Zum Schluss der sehr lebendigen Vorlesung erklärte der Professor noch eine Statue, die Kaiser Augustus als Feldherrn darstellt. Der Beruf der Archäologen ist sehr spannend, auch wenn diese nicht immer wie Indiana Jones tolle Schätze finden. Die Studenten sind jedenfalls voll auf ihre Kosten gekommen, nicht zuletzt auch deshalb, weil nach Ende der Vorlesung eine stattliche Anzahl mitgebrachter Funde und echter Schätze des Professors bestaunt werden durften.  

Dr. Recke persönlich: 

Schon als Kind begann sich Prof. Dr. Matthias Recke für „alte Steine“ und historische Stätten zu interessieren. Den Grund dafür sieht er in der Tatsache, dass seine Eltern beide Lehrer waren und in den Ferien oft mit ihm nach Griechenland gefahren sind. Die historischen Stätten, die Prof. Recke persönlich am meisten fasziniert haben, sind Athen und Pompeji.  

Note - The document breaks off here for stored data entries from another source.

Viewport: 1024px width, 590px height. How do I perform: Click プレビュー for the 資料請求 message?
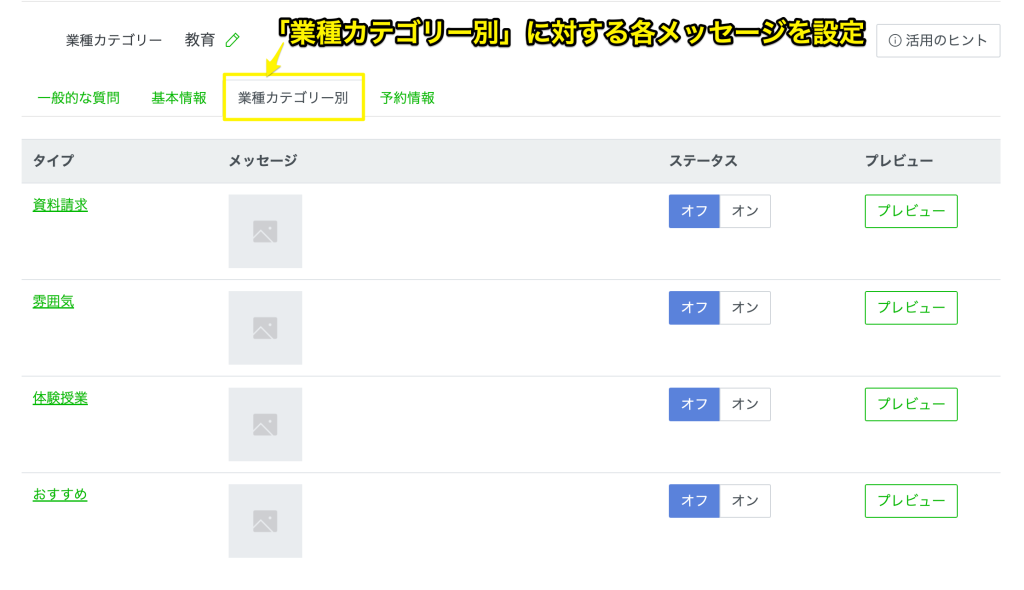pos(910,211)

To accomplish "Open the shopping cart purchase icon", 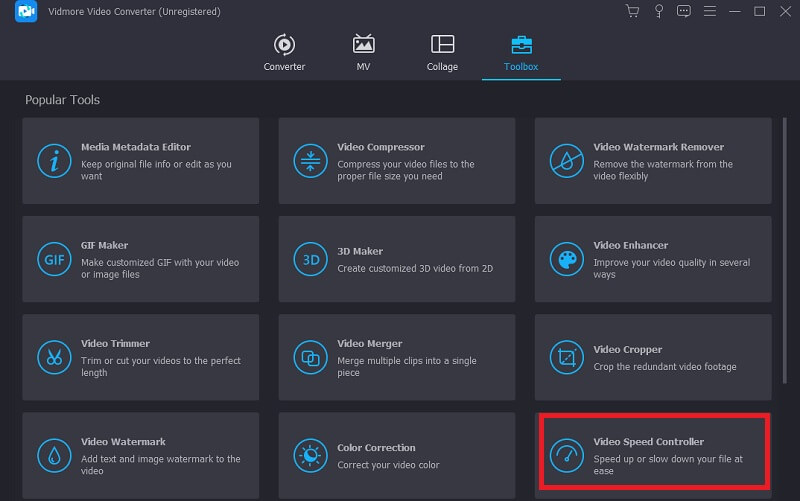I will (632, 11).
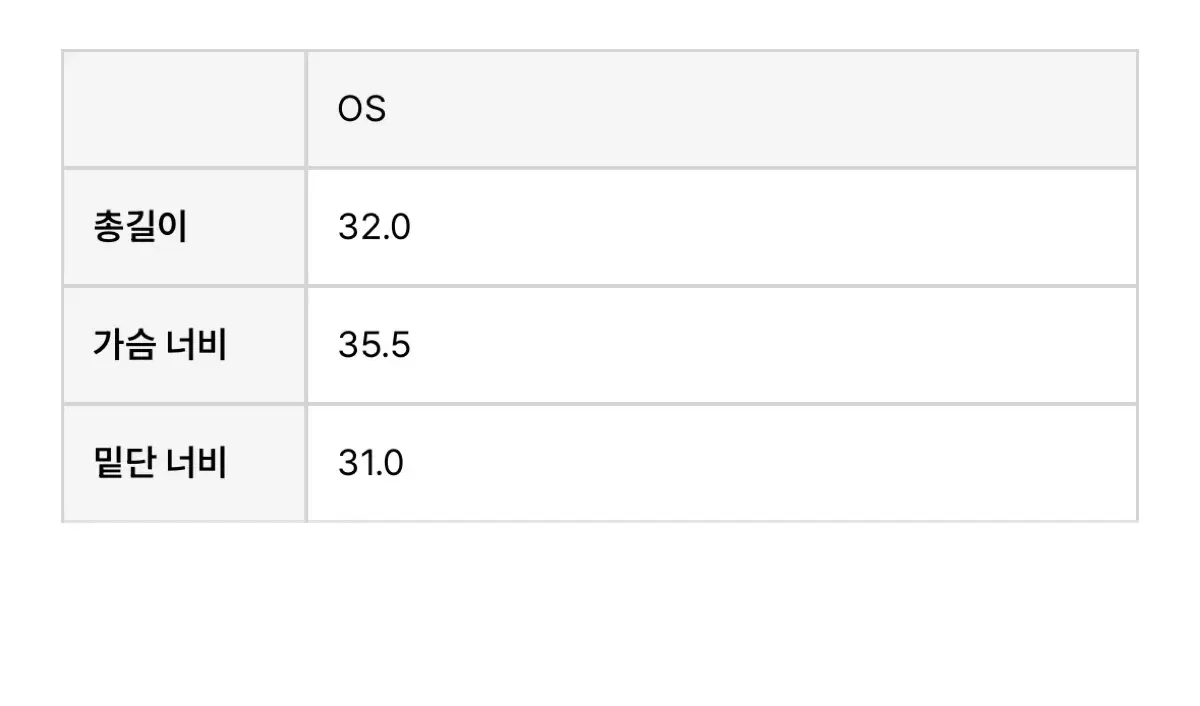The height and width of the screenshot is (706, 1200).
Task: Click the total length measurement number
Action: 374,228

Auf die Frage, in welchem Schulfach man seiner Meinung nach gut sein sollte, um Archäologe werden zu können, antwortete der Professor, dass das gute Beherrschen von Fremdsprachen für den Beruf des Archäologen von Vorteil ist. Ein Großteil der Literatur, mit der sich ein Archäologe befassen muss, ist nämlich nur in englischer Sprache verfasst. Auch rät der Professor in jedem Fall zum Erlernen der lateinischen Sprache.  

Das Lieblingsfach von Prof. Recke war zu Beginn seiner Schulzeit Mathematik, später dann die Musik. 

Prof. Recke besuchte das Nürtinger Max-Planck-Gymnasium, spielte jedoch im Orchester des Hölderlin-Gymnasiums Kontrabass.